目的 检测结核分枝杆菌临床分离株对氨基水杨酸（PAS）耐药和胸苷酸合成酶基因（thyA）突变的关系，以探讨结核分枝杆菌PAS耐药的分子机制。方法95株结核分枝杆菌临床分离株中的51株PAS敏感株和44株PAS耐药株的PAS耐药相关基因thyA基因进行PCR扩增，扩增产物纯化后进行序列测定，与结核分枝杆菌标准株H37Rv的野生型岫，A基因序列进行对比，判断这些临床分离株的thyA基因有无突变。结果51株PAS敏感株thyA基因未检出突变。44株PAS耐药株中有16个临床分离株的thyA基因检测到突变，突变检出率为36．4％（16／44）。突变类型包括置换、颠换、插入、缺失，均为单碱基改变或单碱基缺失，其中2株为thyA基因2个位点联合突变。结论结核分枝杆菌tyA基因突变是其产生PAS耐药的重要原因之一。结核分枝杆菌胸苷酸合成酶是PAS作用的重要靶位。

英文摘要：

Objective The mechanisms of resistance to para-amninosalicylic acid （PAS） are undefined. In this study, we explored the mechanisms of M. tuberculosis PAS resistance in clinical isolates. Methods The whole sequence of thymidylate synthase （thyA） gene encoding thyA genes was sequenced in 51 para-aminosalicylic （PAS）-sensitive and 44 resistant M. tuberculosis clinical isolates. Results Sixteen of 44 resistant M. tuberculosis clinical isolates had mutations in the thyA genes, a mutation rate of 36.4% （16/44）. No mutations were detected in the sensitive clinical isolates.
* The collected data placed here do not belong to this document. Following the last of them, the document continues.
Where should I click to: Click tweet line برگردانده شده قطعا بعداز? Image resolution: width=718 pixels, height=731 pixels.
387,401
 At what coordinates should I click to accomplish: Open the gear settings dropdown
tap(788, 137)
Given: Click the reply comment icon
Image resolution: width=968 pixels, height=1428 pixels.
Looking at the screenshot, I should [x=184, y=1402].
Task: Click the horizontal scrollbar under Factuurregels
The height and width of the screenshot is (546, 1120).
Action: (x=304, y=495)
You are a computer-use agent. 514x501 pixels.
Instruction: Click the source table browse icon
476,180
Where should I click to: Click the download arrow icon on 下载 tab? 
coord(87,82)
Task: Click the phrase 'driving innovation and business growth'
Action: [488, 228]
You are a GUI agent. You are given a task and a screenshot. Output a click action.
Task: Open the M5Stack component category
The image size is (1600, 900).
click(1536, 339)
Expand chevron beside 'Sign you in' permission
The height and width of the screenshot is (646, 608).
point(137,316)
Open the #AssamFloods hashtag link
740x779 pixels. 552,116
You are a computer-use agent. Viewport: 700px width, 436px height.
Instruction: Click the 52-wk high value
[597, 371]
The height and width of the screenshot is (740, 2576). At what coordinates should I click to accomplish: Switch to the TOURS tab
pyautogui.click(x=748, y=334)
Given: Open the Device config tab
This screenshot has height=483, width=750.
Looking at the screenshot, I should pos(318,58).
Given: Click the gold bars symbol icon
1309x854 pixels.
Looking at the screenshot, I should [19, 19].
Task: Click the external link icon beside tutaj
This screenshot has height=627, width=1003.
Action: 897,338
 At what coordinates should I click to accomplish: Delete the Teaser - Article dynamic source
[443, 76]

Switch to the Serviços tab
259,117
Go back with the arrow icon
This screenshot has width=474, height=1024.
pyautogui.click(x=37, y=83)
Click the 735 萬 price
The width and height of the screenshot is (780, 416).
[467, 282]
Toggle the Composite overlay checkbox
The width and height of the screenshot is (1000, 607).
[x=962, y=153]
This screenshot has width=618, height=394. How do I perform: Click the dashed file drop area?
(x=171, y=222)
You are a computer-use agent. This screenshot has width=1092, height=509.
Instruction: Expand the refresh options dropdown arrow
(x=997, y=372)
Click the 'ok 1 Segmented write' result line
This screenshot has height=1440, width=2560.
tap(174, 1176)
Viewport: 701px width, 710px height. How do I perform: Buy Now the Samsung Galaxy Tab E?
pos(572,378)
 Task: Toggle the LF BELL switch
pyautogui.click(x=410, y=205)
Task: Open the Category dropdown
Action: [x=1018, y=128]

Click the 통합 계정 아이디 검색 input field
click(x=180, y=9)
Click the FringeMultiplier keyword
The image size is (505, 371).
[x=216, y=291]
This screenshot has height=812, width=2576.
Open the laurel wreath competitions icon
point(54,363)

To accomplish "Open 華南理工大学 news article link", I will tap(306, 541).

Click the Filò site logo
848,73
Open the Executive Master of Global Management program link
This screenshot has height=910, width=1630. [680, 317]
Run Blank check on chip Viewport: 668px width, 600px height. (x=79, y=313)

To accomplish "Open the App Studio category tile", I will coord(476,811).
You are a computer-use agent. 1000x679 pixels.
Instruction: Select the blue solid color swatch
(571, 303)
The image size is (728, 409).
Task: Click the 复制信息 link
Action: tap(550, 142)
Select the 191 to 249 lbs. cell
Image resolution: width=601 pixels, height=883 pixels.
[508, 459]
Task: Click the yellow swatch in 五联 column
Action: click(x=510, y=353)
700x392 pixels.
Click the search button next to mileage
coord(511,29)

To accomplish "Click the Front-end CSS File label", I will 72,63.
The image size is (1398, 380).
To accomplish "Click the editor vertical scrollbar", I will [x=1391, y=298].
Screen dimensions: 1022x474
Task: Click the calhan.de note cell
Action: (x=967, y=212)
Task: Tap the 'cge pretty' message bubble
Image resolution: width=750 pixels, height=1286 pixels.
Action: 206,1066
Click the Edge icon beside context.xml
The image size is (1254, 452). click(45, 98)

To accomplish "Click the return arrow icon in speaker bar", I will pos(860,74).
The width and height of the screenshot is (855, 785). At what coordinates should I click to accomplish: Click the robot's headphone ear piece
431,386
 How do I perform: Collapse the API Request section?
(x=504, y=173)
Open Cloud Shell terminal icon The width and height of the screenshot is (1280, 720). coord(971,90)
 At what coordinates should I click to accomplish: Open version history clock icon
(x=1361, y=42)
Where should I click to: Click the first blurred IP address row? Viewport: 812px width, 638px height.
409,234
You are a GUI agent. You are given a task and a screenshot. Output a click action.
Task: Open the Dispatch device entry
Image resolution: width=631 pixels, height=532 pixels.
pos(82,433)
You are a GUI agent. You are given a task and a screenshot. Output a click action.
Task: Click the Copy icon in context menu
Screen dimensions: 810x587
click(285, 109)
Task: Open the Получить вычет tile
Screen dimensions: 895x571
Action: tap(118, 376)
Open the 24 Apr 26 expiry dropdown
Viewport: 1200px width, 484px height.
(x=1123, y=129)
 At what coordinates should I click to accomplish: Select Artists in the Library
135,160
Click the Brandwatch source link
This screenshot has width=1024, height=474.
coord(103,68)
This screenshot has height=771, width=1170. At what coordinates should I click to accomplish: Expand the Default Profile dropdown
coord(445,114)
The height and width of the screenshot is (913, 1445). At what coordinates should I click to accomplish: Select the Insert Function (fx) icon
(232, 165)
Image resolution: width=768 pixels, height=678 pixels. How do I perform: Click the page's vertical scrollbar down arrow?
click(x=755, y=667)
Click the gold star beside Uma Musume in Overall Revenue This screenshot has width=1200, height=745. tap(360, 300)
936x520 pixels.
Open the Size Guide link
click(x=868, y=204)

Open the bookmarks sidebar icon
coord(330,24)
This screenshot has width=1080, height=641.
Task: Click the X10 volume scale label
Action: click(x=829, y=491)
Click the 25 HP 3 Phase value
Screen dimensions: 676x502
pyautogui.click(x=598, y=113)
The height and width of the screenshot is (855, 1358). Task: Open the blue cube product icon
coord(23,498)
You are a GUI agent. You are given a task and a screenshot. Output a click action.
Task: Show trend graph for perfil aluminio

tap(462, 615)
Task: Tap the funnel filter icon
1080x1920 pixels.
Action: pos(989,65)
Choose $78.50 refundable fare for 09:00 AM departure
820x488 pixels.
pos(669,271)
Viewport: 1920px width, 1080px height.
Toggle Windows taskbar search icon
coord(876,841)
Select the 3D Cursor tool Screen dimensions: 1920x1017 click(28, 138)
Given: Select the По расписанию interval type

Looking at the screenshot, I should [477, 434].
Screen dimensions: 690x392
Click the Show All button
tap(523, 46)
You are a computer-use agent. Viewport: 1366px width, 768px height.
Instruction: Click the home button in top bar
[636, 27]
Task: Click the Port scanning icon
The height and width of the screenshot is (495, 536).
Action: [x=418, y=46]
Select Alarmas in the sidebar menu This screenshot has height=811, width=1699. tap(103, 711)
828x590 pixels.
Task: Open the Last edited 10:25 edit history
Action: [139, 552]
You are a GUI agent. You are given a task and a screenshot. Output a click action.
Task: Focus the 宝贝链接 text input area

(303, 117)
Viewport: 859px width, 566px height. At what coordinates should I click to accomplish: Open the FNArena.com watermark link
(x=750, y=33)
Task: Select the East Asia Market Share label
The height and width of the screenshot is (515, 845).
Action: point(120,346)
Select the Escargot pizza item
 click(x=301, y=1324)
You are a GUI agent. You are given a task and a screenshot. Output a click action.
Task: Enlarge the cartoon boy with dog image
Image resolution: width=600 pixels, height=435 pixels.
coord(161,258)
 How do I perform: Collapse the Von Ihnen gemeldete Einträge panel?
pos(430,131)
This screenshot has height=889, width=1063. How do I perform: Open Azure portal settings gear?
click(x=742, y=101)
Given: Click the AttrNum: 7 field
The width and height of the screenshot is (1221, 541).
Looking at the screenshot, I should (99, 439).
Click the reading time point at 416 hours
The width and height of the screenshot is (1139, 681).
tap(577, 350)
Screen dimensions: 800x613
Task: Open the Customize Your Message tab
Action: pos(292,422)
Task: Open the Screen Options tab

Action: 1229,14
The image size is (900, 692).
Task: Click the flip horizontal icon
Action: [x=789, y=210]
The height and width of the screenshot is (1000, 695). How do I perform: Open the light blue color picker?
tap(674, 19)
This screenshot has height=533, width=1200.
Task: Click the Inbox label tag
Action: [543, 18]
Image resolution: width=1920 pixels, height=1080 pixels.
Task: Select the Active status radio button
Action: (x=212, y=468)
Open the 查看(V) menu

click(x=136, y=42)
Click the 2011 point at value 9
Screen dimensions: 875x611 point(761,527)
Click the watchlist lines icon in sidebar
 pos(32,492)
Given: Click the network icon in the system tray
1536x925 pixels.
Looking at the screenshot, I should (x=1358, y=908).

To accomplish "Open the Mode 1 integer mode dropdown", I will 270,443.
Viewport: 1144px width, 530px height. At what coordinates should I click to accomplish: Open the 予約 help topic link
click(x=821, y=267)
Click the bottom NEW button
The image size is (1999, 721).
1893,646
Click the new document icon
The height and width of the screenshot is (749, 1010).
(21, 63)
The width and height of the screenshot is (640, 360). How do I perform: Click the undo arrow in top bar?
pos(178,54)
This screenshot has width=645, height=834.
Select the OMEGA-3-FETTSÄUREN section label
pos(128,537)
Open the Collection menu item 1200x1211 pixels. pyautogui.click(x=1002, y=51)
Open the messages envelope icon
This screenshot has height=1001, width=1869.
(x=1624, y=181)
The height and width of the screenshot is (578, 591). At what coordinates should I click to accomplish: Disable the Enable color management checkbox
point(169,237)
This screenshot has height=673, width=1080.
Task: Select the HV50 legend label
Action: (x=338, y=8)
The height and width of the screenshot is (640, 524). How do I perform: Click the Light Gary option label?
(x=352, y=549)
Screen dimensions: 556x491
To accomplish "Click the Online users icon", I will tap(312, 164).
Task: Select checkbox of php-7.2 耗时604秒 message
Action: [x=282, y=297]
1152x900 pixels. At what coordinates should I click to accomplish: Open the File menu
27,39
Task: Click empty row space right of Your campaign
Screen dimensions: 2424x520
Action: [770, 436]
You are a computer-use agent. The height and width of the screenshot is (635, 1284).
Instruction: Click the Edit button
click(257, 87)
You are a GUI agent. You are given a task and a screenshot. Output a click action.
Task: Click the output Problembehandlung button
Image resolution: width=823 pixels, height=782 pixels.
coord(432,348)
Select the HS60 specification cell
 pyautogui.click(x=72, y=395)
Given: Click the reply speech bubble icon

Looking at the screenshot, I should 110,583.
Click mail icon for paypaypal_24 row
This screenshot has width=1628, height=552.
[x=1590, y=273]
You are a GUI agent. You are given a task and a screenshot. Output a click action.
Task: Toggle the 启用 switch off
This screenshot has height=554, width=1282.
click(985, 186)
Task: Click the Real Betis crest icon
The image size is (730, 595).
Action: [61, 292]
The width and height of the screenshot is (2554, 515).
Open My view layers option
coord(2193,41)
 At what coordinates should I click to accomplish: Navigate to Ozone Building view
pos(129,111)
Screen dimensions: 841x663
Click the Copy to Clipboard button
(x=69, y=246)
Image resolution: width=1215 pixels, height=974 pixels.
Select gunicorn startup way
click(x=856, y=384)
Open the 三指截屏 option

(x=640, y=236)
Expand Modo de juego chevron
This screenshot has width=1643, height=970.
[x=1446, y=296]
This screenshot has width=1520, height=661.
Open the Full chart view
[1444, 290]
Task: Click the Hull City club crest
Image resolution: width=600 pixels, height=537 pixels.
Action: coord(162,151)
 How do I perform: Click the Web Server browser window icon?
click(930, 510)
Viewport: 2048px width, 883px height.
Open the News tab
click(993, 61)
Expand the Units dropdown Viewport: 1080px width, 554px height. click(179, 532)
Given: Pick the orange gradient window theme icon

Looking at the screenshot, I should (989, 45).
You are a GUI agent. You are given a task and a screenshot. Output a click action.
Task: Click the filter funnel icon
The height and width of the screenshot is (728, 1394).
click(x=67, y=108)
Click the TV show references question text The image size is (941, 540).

The mutation types included substitutions, conversions and deletions.Conclusions Mutations in the thyA gene is associated with PAS resistance in M. tuberculosis clinical isolates, and mutations in thyA gene probably represent a major mechanism of developing resistance to the drug. Thymidylate synthase is likely to be the target of PAS action.